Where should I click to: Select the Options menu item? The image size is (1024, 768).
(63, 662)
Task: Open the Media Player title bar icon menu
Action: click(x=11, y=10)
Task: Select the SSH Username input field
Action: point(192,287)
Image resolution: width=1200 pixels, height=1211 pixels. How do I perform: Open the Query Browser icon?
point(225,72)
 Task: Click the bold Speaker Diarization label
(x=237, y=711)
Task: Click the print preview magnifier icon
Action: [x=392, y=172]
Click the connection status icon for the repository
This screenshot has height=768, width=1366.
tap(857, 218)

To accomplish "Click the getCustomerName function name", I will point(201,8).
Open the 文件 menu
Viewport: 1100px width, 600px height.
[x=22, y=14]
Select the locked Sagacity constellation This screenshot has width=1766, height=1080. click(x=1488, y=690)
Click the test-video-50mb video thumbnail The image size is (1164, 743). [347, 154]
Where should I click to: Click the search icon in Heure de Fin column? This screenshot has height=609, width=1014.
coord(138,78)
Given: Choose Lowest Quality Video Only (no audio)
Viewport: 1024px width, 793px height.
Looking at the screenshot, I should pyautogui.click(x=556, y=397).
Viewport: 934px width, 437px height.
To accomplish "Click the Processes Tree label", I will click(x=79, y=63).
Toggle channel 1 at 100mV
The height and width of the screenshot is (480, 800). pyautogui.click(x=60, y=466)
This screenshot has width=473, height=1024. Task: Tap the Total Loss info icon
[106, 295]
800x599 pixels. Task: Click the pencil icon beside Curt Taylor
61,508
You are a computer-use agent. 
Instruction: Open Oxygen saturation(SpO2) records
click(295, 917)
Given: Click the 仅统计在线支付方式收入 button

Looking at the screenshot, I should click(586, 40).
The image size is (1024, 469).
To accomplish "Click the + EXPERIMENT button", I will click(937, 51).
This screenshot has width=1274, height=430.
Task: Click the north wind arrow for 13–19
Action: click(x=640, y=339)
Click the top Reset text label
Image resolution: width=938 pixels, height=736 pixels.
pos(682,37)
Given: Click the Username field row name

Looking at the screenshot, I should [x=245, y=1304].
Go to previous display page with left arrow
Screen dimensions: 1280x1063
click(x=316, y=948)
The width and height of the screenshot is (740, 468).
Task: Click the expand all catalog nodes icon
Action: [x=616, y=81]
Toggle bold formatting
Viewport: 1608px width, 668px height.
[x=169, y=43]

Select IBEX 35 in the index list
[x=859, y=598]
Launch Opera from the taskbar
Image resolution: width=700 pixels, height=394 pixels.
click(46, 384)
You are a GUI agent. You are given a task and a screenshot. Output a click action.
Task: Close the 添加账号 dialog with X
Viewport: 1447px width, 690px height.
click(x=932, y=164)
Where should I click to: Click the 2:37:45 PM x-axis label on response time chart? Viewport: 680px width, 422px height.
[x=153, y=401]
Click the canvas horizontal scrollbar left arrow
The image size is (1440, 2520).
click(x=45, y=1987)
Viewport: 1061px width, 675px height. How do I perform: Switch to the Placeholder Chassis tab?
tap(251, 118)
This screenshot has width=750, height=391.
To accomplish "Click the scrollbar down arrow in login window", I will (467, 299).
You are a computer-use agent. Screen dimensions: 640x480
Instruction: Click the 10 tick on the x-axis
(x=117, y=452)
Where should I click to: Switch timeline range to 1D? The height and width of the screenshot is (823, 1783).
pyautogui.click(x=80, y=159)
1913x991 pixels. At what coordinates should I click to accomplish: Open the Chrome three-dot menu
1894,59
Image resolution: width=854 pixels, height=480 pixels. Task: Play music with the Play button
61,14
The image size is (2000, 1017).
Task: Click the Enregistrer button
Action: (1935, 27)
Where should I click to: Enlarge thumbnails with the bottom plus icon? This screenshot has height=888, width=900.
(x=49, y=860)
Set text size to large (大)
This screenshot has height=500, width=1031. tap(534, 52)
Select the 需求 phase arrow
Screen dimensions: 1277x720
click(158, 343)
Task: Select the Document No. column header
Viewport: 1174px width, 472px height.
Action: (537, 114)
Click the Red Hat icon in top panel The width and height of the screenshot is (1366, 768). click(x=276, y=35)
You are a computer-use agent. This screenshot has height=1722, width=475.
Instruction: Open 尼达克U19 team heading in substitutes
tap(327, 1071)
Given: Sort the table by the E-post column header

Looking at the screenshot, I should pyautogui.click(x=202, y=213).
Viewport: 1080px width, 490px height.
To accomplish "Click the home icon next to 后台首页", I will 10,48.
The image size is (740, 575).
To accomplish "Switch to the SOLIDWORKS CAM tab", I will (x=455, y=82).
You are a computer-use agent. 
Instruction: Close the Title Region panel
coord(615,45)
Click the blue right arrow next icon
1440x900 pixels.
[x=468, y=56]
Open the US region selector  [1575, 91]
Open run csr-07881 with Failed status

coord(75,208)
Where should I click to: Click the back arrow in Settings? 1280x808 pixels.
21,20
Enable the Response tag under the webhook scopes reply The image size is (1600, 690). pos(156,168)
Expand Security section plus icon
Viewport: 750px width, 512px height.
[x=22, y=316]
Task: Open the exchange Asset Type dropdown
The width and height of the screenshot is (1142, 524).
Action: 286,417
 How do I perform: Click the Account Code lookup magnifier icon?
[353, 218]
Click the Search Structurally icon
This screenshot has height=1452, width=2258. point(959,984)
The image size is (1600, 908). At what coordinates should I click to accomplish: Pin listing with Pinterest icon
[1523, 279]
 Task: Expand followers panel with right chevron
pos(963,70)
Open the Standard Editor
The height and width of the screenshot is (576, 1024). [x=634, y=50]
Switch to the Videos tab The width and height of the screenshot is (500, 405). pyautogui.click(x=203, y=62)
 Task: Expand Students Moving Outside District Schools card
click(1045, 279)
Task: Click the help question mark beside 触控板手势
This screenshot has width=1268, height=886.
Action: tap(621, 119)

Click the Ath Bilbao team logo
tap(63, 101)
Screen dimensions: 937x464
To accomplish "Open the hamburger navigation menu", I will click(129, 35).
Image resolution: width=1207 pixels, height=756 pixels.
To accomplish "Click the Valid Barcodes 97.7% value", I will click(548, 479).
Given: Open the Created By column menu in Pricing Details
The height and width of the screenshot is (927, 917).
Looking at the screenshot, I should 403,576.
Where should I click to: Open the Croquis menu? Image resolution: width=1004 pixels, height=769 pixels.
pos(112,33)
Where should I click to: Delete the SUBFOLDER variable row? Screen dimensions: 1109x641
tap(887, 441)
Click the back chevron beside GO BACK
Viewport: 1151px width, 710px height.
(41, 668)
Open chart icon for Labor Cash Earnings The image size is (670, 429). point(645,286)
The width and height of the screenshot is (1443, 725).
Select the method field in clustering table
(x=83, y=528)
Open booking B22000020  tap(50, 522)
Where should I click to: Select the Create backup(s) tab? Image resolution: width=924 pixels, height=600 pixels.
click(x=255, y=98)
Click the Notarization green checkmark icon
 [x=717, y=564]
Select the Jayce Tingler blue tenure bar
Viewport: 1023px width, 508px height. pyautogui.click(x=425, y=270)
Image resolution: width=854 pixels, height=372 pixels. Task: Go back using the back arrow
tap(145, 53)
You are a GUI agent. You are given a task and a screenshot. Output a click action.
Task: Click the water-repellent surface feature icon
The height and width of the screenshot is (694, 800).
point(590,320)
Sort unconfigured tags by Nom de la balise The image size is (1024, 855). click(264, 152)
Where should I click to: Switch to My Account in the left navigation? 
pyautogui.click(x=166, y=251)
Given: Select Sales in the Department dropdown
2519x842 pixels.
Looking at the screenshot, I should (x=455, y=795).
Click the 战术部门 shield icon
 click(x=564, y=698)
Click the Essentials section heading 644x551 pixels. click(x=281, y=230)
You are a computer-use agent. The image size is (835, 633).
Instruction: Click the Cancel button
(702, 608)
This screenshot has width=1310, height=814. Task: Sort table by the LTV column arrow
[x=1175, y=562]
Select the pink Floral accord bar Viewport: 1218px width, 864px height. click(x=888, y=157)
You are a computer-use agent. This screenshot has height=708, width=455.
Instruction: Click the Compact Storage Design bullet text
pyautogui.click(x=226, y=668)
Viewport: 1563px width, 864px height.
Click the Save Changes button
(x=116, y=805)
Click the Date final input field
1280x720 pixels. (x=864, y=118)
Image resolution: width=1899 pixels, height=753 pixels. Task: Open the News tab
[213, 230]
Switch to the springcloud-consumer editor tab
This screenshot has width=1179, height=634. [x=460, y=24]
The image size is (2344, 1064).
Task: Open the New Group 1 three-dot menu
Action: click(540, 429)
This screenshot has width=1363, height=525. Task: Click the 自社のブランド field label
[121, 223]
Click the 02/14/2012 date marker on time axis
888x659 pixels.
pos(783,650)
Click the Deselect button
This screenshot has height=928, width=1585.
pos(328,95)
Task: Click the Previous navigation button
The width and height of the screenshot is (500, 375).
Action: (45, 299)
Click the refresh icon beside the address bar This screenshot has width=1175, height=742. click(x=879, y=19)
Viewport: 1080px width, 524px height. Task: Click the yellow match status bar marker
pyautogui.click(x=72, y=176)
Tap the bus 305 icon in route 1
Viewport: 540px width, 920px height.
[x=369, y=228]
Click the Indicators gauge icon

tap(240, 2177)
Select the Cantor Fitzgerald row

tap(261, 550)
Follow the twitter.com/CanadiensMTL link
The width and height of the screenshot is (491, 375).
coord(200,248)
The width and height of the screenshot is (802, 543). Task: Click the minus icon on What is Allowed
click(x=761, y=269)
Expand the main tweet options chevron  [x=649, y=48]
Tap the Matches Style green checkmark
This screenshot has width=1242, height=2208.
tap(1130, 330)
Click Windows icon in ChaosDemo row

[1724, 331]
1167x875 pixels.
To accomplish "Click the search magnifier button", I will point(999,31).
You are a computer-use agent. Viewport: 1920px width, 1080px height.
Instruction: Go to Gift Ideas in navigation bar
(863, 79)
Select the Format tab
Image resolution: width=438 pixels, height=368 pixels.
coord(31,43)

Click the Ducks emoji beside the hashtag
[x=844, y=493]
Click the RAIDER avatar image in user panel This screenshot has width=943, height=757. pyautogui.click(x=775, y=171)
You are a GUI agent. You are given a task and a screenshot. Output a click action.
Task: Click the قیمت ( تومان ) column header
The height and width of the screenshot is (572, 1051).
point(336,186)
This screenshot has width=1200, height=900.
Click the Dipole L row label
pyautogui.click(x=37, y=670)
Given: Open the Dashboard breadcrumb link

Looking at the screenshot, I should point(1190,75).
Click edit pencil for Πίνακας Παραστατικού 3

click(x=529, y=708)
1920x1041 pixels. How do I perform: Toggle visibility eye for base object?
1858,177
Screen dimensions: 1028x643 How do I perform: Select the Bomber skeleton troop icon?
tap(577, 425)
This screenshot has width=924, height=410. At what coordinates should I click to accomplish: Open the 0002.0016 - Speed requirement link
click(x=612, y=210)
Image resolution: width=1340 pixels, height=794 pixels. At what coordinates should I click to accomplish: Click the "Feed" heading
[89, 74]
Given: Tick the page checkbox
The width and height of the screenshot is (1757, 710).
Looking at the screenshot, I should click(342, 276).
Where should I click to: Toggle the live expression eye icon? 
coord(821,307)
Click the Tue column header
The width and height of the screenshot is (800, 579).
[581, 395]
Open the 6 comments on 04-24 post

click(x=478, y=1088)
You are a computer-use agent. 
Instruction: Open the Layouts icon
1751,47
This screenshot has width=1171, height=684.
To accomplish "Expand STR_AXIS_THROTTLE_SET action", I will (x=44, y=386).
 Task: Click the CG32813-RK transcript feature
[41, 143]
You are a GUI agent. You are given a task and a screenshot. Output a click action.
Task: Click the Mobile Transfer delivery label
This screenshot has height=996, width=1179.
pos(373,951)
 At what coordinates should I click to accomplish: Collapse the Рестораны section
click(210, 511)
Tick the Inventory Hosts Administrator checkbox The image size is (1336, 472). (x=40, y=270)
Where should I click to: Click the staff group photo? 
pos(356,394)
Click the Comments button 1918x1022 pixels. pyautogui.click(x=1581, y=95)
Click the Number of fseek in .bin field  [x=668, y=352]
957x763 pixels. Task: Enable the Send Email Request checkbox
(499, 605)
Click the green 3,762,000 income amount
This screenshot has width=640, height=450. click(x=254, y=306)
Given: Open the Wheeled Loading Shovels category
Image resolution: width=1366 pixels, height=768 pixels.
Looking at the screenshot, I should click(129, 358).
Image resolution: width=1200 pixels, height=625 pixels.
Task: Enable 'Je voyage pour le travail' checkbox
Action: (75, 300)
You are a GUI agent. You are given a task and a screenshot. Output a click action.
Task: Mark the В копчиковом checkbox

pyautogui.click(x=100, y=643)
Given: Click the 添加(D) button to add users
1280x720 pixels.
....
Task requirements –
Copy out each line of the entries above that holds "dropdown".

Result –
Task: Open the exchange Asset Type dropdown
Given: Select Sales in the Department dropdown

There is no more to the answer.